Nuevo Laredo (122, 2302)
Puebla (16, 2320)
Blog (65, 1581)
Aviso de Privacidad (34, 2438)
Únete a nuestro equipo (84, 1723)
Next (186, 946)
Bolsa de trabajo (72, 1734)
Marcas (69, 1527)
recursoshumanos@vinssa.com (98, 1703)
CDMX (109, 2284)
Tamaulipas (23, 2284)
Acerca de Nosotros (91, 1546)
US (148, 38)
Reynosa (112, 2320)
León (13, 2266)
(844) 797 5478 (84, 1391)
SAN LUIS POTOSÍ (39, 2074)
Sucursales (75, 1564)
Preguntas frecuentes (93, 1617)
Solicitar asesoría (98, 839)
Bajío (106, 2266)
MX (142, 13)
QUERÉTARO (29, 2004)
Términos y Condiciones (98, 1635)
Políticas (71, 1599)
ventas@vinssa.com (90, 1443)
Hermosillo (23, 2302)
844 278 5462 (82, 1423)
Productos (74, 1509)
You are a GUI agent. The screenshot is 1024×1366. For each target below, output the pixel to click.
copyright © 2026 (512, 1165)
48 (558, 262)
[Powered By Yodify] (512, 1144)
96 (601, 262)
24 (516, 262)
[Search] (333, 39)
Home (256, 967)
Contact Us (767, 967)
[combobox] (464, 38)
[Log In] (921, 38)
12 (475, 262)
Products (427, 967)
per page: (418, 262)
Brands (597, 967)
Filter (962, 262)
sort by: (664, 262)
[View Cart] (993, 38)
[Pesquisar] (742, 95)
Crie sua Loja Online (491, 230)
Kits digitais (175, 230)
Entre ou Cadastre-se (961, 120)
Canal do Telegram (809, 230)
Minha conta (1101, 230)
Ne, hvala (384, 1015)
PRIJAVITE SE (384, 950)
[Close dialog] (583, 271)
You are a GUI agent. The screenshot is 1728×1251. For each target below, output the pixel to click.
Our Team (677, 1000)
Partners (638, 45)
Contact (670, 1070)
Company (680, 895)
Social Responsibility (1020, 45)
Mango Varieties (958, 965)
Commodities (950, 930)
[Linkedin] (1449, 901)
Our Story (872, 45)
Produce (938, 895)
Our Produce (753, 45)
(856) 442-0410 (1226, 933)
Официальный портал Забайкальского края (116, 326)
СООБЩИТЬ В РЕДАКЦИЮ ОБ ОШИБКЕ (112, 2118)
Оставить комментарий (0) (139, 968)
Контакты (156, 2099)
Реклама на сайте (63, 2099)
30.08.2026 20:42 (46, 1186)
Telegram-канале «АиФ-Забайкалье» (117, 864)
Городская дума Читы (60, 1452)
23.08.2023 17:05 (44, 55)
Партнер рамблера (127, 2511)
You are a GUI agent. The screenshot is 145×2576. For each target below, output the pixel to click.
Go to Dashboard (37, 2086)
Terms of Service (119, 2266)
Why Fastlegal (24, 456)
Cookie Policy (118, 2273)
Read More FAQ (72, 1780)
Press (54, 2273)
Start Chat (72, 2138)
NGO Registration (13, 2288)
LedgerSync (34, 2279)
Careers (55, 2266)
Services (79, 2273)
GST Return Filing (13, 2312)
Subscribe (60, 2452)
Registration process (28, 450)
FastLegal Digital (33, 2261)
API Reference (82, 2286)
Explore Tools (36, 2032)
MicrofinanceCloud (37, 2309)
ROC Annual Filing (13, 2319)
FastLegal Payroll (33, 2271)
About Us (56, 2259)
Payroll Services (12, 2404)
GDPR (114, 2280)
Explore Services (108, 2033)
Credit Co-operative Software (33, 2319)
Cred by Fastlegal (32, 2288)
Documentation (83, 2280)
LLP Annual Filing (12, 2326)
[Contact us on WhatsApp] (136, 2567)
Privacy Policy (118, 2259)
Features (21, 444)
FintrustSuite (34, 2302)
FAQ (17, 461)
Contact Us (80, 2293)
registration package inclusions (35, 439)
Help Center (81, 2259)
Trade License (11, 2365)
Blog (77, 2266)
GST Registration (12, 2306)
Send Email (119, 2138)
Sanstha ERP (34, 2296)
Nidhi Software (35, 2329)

****************

▶ [Exercise brief] Beginning with the line containing "Produce (938, 895)" and ending with the line containing "Start Chat (72, 2138)", extract those lines exactly from the listing above, and only those.

▶ [Output for this task]
Produce (938, 895)
Our Produce (753, 45)
(856) 442-0410 (1226, 933)
Официальный портал Забайкальского края (116, 326)
СООБЩИТЬ В РЕДАКЦИЮ ОБ ОШИБКЕ (112, 2118)
Оставить комментарий (0) (139, 968)
Контакты (156, 2099)
Реклама на сайте (63, 2099)
30.08.2026 20:42 (46, 1186)
Telegram-канале «АиФ-Забайкалье» (117, 864)
Городская дума Читы (60, 1452)
23.08.2023 17:05 (44, 55)
Партнер рамблера (127, 2511)
You are a GUI agent. The screenshot is 145×2576. For each target below, output the pixel to click.
Go to Dashboard (37, 2086)
Terms of Service (119, 2266)
Why Fastlegal (24, 456)
Cookie Policy (118, 2273)
Read More FAQ (72, 1780)
Press (54, 2273)
Start Chat (72, 2138)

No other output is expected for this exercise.